Pas (non plus) d'effet François, au-delà du Rhin. Et une "étrange histoire" sur un discours du Pape aux évêques allemands. (21/7/2016)

 

Dans un article en deux parties distinctes, Marco Tosatti rapporte deux faits significatifs relatifs à l'état de l'Eglise en Allemagne: d'abord, les statistiques inquiétantes sur l'effondrement numérique. Sous Benoît XVI, les médias se réjouissaient méchamment et témoignaient de beaucoup de zèle pour nous informer des "abandons", systématiquement imputés à l'antipathie que le saint-Père était censé inspirer à ses compatriotes - et bien sûr, aux affaires de pédophilie dont il était selon eux responsable. Mais avec François, on allait voir ce qu'on allait voir...
Patatras! [Là non plus,] l'effet François n'a pas marché. Les chiffres bruts sont têtus, ils confirment que la chute n'a nullement été enrayée, bien au contraire! Mais curieusement, les médias sont d'une discrétion de violette...

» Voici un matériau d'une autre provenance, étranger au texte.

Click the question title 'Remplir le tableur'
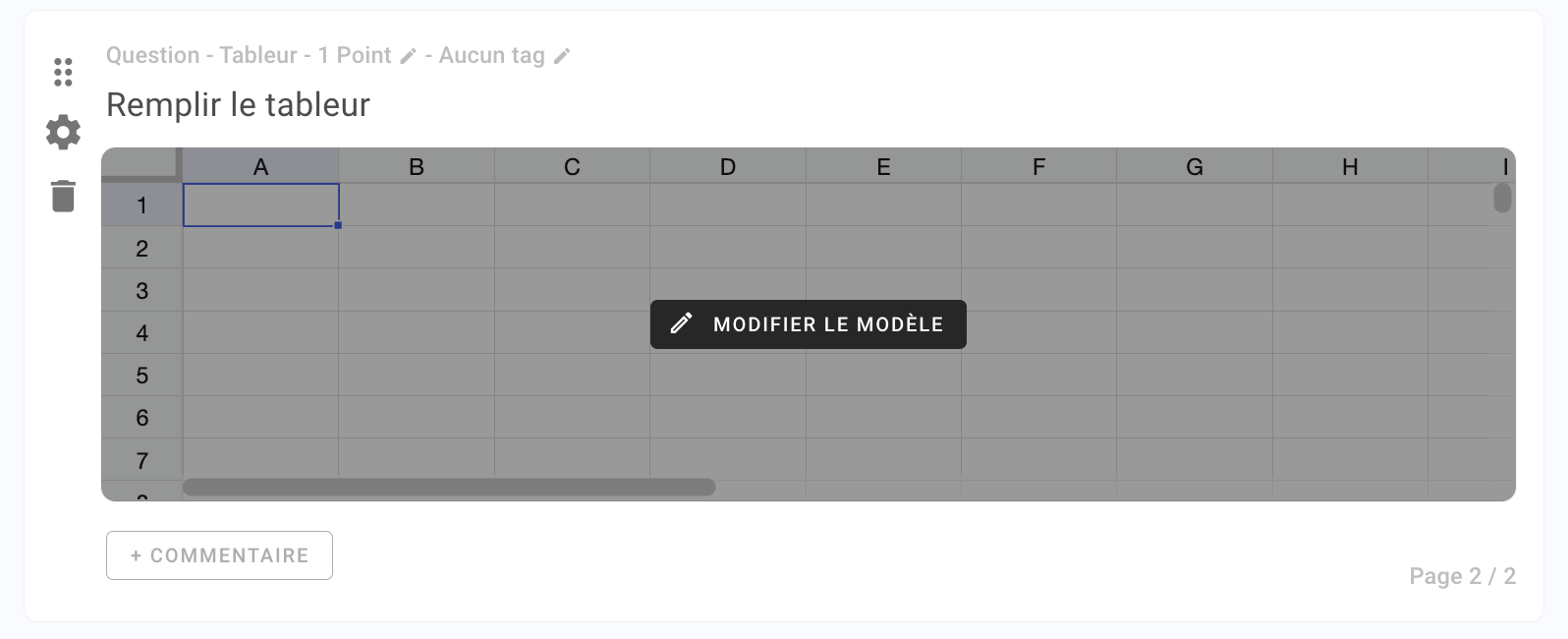This screenshot has height=639, width=1568. [x=238, y=104]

Dans la seconde partie de l'article, Tosatti rapporte une anecdote relative au discours (non) prononcé par François devant les évêques allemands en visite ad limina le 20 novembre 2015, la qualifiant d'"étange histoire". Une histoire qui par ailleurs a été déjà évoquée par Sandro Magister (chiesa.espresso.repubblica.it) et citée par le P. Hunwicke (cf. Magistère en crise), et que sa confirmation par Marco Tosatti, un journaliste lui aussi sérieux, honnête et très bien informé, rend plus que crédible.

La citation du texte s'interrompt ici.